Dataset excerpts:

▬▬▬▬▬▬

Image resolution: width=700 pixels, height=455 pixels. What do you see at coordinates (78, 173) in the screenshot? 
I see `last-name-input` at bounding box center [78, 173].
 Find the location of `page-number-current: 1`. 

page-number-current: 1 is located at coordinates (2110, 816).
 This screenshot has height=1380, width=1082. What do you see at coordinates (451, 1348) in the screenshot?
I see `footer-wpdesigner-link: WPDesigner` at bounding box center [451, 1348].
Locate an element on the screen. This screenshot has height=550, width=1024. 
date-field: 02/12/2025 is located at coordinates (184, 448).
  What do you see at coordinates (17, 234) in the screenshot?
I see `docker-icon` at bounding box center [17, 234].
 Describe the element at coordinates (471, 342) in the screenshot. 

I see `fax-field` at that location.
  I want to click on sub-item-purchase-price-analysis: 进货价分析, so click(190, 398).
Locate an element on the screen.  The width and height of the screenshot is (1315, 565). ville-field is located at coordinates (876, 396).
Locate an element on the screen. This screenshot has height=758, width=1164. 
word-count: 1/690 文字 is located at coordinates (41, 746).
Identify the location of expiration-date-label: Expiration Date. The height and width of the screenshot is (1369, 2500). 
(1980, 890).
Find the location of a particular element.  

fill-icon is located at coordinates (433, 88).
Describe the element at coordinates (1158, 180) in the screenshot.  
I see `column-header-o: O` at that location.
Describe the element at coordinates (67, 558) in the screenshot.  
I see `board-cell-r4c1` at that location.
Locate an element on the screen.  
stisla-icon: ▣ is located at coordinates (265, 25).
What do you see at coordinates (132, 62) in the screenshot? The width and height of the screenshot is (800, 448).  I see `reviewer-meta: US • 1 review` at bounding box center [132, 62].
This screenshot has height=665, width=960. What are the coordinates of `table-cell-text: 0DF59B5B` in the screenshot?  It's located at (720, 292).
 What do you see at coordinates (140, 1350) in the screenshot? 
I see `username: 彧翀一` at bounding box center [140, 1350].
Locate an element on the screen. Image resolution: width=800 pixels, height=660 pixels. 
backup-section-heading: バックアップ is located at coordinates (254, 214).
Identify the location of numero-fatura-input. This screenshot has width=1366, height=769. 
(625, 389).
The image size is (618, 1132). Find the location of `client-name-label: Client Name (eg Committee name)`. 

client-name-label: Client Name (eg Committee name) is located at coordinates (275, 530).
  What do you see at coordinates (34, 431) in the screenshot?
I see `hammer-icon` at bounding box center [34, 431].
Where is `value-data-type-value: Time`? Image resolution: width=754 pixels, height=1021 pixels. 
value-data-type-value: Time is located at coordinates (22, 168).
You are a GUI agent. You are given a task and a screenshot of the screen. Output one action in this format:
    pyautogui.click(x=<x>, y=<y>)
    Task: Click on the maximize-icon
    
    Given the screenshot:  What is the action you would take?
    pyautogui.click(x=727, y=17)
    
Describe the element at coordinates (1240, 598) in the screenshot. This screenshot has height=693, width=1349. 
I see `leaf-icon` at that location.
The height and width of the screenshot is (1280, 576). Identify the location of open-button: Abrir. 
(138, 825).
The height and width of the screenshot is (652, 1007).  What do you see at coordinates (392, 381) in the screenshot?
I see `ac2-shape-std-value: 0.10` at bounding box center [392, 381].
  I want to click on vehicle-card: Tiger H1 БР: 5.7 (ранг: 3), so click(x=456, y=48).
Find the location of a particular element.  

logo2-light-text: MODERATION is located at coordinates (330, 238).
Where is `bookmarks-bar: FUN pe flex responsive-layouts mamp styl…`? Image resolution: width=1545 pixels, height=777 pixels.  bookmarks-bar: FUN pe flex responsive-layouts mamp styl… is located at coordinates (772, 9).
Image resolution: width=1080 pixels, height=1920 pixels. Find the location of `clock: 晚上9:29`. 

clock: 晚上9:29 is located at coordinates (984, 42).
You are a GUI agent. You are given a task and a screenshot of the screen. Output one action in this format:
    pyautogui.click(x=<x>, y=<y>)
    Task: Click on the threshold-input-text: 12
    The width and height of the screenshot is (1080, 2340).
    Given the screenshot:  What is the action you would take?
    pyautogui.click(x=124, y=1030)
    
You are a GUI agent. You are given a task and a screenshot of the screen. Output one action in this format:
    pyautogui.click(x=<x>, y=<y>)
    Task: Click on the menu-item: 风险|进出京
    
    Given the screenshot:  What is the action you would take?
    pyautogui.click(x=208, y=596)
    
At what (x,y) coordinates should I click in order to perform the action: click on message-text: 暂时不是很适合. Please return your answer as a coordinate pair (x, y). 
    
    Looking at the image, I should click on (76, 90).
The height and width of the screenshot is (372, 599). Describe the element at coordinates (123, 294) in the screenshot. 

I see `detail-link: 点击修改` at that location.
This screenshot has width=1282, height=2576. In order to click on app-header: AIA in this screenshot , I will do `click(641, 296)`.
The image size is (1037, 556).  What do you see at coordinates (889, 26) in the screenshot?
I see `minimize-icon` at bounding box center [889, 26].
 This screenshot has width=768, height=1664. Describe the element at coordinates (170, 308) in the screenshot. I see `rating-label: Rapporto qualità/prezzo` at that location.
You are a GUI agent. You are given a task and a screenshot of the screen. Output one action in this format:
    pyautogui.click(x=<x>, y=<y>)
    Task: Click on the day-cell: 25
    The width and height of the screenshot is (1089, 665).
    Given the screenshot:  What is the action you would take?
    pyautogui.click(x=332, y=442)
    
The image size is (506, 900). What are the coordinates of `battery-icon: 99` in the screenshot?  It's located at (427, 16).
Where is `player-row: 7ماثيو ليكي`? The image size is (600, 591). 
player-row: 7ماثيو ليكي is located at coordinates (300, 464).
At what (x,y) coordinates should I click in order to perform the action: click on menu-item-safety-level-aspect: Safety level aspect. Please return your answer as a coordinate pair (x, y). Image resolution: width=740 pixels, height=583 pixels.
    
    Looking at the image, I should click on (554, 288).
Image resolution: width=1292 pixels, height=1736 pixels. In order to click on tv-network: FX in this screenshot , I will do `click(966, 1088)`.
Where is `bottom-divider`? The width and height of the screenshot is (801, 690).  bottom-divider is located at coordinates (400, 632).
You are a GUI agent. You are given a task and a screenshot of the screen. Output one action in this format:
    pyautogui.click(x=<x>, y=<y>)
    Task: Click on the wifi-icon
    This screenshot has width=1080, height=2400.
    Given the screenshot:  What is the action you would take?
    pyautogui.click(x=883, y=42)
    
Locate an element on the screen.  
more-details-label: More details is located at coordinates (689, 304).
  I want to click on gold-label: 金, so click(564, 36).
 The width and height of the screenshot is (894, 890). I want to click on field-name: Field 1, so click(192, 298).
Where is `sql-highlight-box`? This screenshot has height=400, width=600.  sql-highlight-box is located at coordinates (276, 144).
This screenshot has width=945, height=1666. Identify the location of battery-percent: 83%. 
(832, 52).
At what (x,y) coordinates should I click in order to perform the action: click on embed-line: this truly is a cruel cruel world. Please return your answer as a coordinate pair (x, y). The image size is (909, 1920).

▬▬▬▬▬▬

● What the task asks
Substitute "limit-input-text" for "threshold-input-text" in the entries from the line with "Image resolution: width=1080" up to and including the line with "pyautogui.click(x=124, y=1030)". Reproduce only those lines, with nothing else changed.

● Solution for this task
Image resolution: width=1080 pixels, height=1920 pixels. Find the location of `clock: 晚上9:29`. 

clock: 晚上9:29 is located at coordinates (984, 42).
You are a GUI agent. You are given a task and a screenshot of the screen. Output one action in this format:
    pyautogui.click(x=<x>, y=<y>)
    Task: Click on the limit-input-text: 12
    The width and height of the screenshot is (1080, 2340).
    Given the screenshot:  What is the action you would take?
    pyautogui.click(x=124, y=1030)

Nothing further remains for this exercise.